Gülerim geçerim birlikte katlandığımız yanılsamalara. Önce direği sonra kendi gözüken bütünü dopingli dedikodulara. Gülsün bize cildi balık parlaklığında yüzmekten aşınmış sarı kızlar. Sapsarı ufukta tümseklerde çelikten direnç. Aşmaya az kaldı kara yağız dalgaları. Maksadına ulaşmamış sürüklenmelerin keşfine de az kaldı. Kırık bir anı üzerine oluşan lirik bir öyküyü içiyorum yavaş yavaş. Her türlü dürtüden yoksun bir yok oluşu. Ne yolculuklar taşıyor kulaçlarında. Güvenlikten uzak, uzak bir limandır aradığın. Peşinde yasadışı bir göç ve gönlünü o yalayacak kaba dalgalı Karadeniz, gelişi güzel bir aşk ilişkisi, ağzına kadar dolu yaşayamadan aşk da biter ilişki de. Belleğini zayıflatan yalnızlıktır, vücuduna yönelmen de. Tüm tehlikeleri bertaraf edip en uç noktalara taşıyacağın hayat, göğüs gerdiğin bunca deneyime değer mi diyeceksin özetle ve ikna gücün yüksekse bu en özeline yolculuklarda eşlik edilmesine izin vereceksin. İzole edilmiş ucuzluğa sen de güleceksin, tek başına, anlayacaksın ki yapayalnızsın. Erkek gibi saçlarını kestirmiş sarı kız, ciddi bir sınava dönüşen sulu yakınlaşmalara, cıvımaya hatırı sayılır inatla karşı koyuyor. Önünde açılan kara delikten girip yepyeni bir dünyanın yorgun kollarına kendini bırakıyor. Gülüyorsun seyir zevki almışçasına. Oysa gülüp geçtiğin o yansıma gelecek hayallerin. Alaycı, moral bozucu kendi kendine gülüyorsun. Yolculuğun bedeli tüm organlarından vazgeçmektir aslında.
 
Elveda koca gemi…
 
Koskoca dünya küçücük bir gemiye binmiş sanki. Şaşarsın öyle büyük diyet ödüyor ki, milyonlarca insan evlerinde huzursuz, itirafların sorgulandığı gece gerçek, hayale bağlanmış, hayaller geçmişe. Çarkçıbaşı, çoluk çocuk değme ahali güverte de. Güvercinler uçuruyorlar bu can alıcı düşlere. Koparıyorlar tarihi yaprak yaprak apayrı kuşaklar. Suç ortakları ağacı tersten veren melek. Bu güzellik kalbime vuruyor.
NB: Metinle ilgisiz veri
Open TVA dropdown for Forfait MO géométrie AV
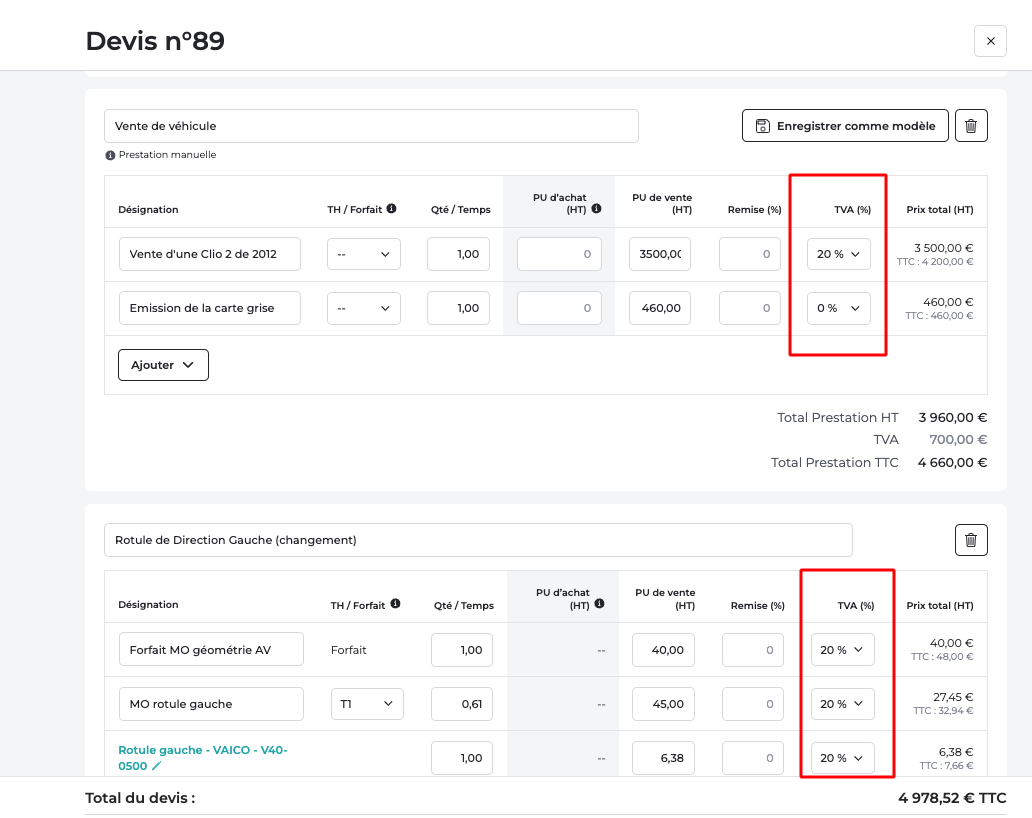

Olacak iş mi diyenler yanılınca sahne şıp diye kesiliyor. En duyarlı tanıtımlar uğultulu şikâyetlerden utanıp belleklere nakşediyor aç gözlülüğü. Tek perdelik oyunun kahramanları Karadeniz’in orta yerinde uyuyan sarı kızla dudak dudağa. Tutunmaya çalışıyorlar farkına varışın kampında. Yüz yüze savunulamamış, inançlar sarsılmış ve kontrolünü yitirmiş. Ölüm döşeği dikenli tellerle sarmalanmış. Zor bir hal yüz yüze olmaktan kaçınılan Karadeniz, tepeden tırnağa sakatlığı sağaltıyor. Dört bir taraftan meslek gereği iddialar, başvurular af edilecek gibi değil. Anıların gölgesinde bir araya getirilmiş, uyarı niteliği gözden kaçırılarak o kayıp mürettebat benliğin yeniden keşfidir. insanlığın doğaya hükmen yenilgisi açıktır. Kısacık süren tatlı bir rüyadan artırılanlardır gerçek ve gerçek ötesi örselendikçe cam fanus çatlar. Özsaygı yitirilir çünkü içine kara su sızmıştır abartının, ötmüyor zilidir çalan.
 
Ve Karadeniz’in ötesine, rüyanın bir gün mutlaka gerçekleşeceği saçma fanteziler diyarına taşınır ilham. Cüzi gelirle yaşamaya çalışılır. Yoğun yağmur, kara dalgalar ve azgın hava şartları yolculuk etmek zorunda başka bir gemi yakalar.